EXERCISE
Print, exactly as given, each line of the data from the line containing "Image resolution: width=510" up to and including its last line.

AVAILABLE RECORDS
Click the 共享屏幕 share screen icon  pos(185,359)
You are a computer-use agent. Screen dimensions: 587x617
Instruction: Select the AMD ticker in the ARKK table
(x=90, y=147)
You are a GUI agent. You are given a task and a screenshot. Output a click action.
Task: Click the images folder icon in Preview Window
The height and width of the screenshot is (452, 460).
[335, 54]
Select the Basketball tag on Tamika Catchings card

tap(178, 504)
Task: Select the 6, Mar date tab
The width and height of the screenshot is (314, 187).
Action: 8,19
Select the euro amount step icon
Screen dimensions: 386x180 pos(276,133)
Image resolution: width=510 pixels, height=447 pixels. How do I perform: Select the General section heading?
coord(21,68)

ANSWER FOR THE TASK
Image resolution: width=510 pixels, height=447 pixels. How do I perform: Select the General section heading?
coord(21,68)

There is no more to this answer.